Rz. 167
Die family provision ist höchstpersönliches Recht. Sie ist nicht vererbbar. Nach der Rechtsprechung erlischt der Anspruch, wenn der Berechtigte vor Erlass einer entsprechenden gerichtlichen Anordnung verstirbt.
Rz. 168
Die Frist für die Erhebung der Klage auf family provision beträgt sechs Monate nach Erteilung des grant für den personal representative. Grund für diese kurze Frist ist, dass der personal representative innerhalb absehbarer Zeit wissen muss, ob er den Nachlass entsprechend der gesetzlichen bzw. testamentarischen Erbfolge den Begünstigten auskehren kann oder Rückstellungen für die Klage bilden muss. Eine verspätete Klage kann nach Ermessen des Gerichts dennoch zugelassen werden, wenn die Klage noch vor Ablauf der Frist angekündigt hat, rechtzeitig Verhandlungen aufgenommen wurden oder die Beklagten verhandelt haben, ohne den Ablauf der Frist zu rügen. Dieser Punkt ist für den Anwalt haftungsträchtig, da ein Schadensersatzanspruch des Anspruchsberechtigten gegen seinen Anwalt regelmäßig Grund ist, die Wiedereinsetzung in den vorigen Stand zu verweigern.
Rz. 169
Gem. Sect. 2 (1) (f) Inheritance Act kann das Gericht durch Anordnung einen vor oder nach der Heirat geschlossenen Ehevertrag abändern. Daraus ergibt sich zunächst, dass ein vertraglicher Verzicht auf family provision unter Eheleuten für das Gericht nicht bindend ist. Des Weiteren kann man hieraus schließen, dass auch eine mittelbare Steuerung der family provision auf güterrechtlichem Wege – sei es durch ehevertragliche Minderung der Ansprüche des überlebenden Ehegatten für den Fall einer Scheidung, sei es durch Erhöhung der güterrechtlichen Beteiligung des Ehegatten und damit einhergehende Minderung des für family provision verfügbaren Nachlassmasse (also zum Nachteil der anderen Angehörigen) – ausscheidet. Freilich ließe sich auf diesem Wege die Höhe der family provision zumindest beeinflussen, denn das Gericht wird einen ihm angemessen erscheinenden Ehevertrag, auch wenn dieser das Gericht nicht bindet, zunächst einmal als wirksam behandeln und nur insoweit eingreifen, wie dieser eine gewisse Toleranzschwelle übersteigt.
In Re Marquis’ Estate hatten im vorgerückten Alter verheiratete Eheleute vereinbart, dass mit ihrem Ableben ihr Vermögen jeweils den eigenen Kindern anfallen solle und sie sich gegenseitig nicht beerben.
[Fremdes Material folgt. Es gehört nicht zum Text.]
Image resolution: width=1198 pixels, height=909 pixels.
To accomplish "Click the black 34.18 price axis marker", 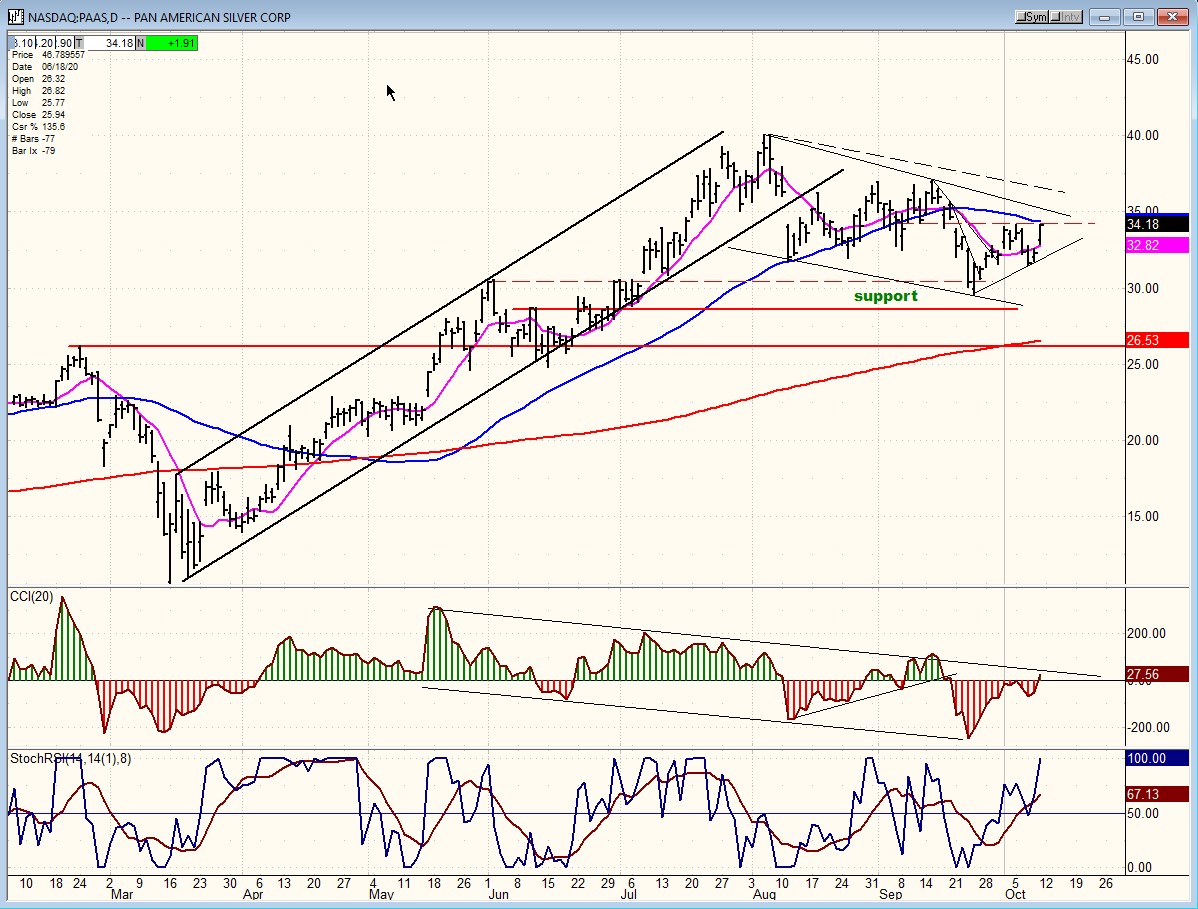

Nachdem der vorverstorbene Ehemann seiner Ehefrau testamentarisch nur einige persönliche Dinge hinterließ, klagte sie auf family provision. Die Klage wurde abgewiesen. Das Urteil war zwar von den Gerichten in New Brunswick auf der Basis des Rechts dieser kanadischen Provinz erlassen worden. Dennoch wird wohl auch ein englisches Gericht eine Vereinbarung respektieren, wenn sie fair erscheint und der Verzichtende im Erbfall nicht bedürftig ist.